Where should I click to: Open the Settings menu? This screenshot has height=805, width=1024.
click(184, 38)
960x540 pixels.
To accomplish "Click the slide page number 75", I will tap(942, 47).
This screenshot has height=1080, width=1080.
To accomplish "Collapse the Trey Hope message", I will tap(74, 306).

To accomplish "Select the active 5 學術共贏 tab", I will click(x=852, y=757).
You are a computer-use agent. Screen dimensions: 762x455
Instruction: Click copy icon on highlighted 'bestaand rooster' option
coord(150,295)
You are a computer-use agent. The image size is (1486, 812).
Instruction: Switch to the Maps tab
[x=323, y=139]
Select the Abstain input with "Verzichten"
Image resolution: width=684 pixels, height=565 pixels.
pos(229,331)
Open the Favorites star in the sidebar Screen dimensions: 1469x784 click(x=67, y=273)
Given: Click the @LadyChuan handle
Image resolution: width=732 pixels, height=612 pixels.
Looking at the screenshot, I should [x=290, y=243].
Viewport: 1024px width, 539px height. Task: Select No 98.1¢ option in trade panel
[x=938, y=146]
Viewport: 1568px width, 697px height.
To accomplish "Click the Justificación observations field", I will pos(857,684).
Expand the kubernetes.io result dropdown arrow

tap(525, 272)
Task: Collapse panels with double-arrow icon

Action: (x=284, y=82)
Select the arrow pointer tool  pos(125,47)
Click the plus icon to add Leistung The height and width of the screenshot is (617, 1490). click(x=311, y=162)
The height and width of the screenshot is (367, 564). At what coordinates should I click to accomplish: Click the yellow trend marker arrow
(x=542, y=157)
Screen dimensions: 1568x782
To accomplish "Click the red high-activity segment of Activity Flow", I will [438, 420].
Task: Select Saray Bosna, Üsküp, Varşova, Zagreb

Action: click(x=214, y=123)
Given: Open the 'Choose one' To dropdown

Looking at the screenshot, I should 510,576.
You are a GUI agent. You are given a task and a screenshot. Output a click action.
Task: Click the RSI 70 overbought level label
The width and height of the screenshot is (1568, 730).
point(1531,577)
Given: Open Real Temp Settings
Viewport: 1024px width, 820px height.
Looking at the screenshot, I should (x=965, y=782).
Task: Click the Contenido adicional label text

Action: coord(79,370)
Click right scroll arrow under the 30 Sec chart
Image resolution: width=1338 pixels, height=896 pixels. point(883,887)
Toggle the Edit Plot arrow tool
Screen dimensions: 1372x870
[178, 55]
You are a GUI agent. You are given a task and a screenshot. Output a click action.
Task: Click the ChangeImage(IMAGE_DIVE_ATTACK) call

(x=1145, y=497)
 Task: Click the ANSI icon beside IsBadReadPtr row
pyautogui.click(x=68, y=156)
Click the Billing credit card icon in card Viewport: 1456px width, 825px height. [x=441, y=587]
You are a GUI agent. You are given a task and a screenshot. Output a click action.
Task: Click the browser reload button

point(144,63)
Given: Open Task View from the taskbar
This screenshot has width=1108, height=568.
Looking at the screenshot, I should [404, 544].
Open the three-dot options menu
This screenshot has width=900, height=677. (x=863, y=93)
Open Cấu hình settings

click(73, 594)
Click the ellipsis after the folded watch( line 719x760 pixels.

════════════════

Copy out every one of the rows above, character for character, with nothing added, dropped, or altered.

§ **Final answer**
Where should I click to: Open the Settings menu? This screenshot has height=805, width=1024.
click(184, 38)
960x540 pixels.
To accomplish "Click the slide page number 75", I will tap(942, 47).
This screenshot has height=1080, width=1080.
To accomplish "Collapse the Trey Hope message", I will tap(74, 306).

To accomplish "Select the active 5 學術共贏 tab", I will click(x=852, y=757).
You are a computer-use agent. Screen dimensions: 762x455
Instruction: Click copy icon on highlighted 'bestaand rooster' option
coord(150,295)
You are a computer-use agent. The image size is (1486, 812).
Instruction: Switch to the Maps tab
[x=323, y=139]
Select the Abstain input with "Verzichten"
Image resolution: width=684 pixels, height=565 pixels.
pos(229,331)
Open the Favorites star in the sidebar Screen dimensions: 1469x784 click(x=67, y=273)
Given: Click the @LadyChuan handle
Image resolution: width=732 pixels, height=612 pixels.
Looking at the screenshot, I should [x=290, y=243].
Viewport: 1024px width, 539px height. Task: Select No 98.1¢ option in trade panel
[x=938, y=146]
Viewport: 1568px width, 697px height.
To accomplish "Click the Justificación observations field", I will pos(857,684).
Expand the kubernetes.io result dropdown arrow

tap(525, 272)
Task: Collapse panels with double-arrow icon

Action: (x=284, y=82)
Select the arrow pointer tool  pos(125,47)
Click the plus icon to add Leistung The height and width of the screenshot is (617, 1490). click(x=311, y=162)
The height and width of the screenshot is (367, 564). At what coordinates should I click to accomplish: Click the yellow trend marker arrow
(x=542, y=157)
Screen dimensions: 1568x782
To accomplish "Click the red high-activity segment of Activity Flow", I will [438, 420].
Task: Select Saray Bosna, Üsküp, Varşova, Zagreb

Action: click(x=214, y=123)
Given: Open the 'Choose one' To dropdown

Looking at the screenshot, I should 510,576.
You are a GUI agent. You are given a task and a screenshot. Output a click action.
Task: Click the RSI 70 overbought level label
The width and height of the screenshot is (1568, 730).
point(1531,577)
Given: Open Real Temp Settings
Viewport: 1024px width, 820px height.
Looking at the screenshot, I should (x=965, y=782).
Task: Click the Contenido adicional label text

Action: coord(79,370)
Click right scroll arrow under the 30 Sec chart
Image resolution: width=1338 pixels, height=896 pixels. point(883,887)
Toggle the Edit Plot arrow tool
Screen dimensions: 1372x870
[178, 55]
You are a GUI agent. You are given a task and a screenshot. Output a click action.
Task: Click the ChangeImage(IMAGE_DIVE_ATTACK) call

(x=1145, y=497)
 Task: Click the ANSI icon beside IsBadReadPtr row
pyautogui.click(x=68, y=156)
Click the Billing credit card icon in card Viewport: 1456px width, 825px height. [x=441, y=587]
You are a GUI agent. You are given a task and a screenshot. Output a click action.
Task: Click the browser reload button

point(144,63)
Given: Open Task View from the taskbar
This screenshot has width=1108, height=568.
Looking at the screenshot, I should [404, 544].
Open the three-dot options menu
This screenshot has width=900, height=677. (x=863, y=93)
Open Cấu hình settings

click(73, 594)
Click the ellipsis after the folded watch( line 719x760 pixels.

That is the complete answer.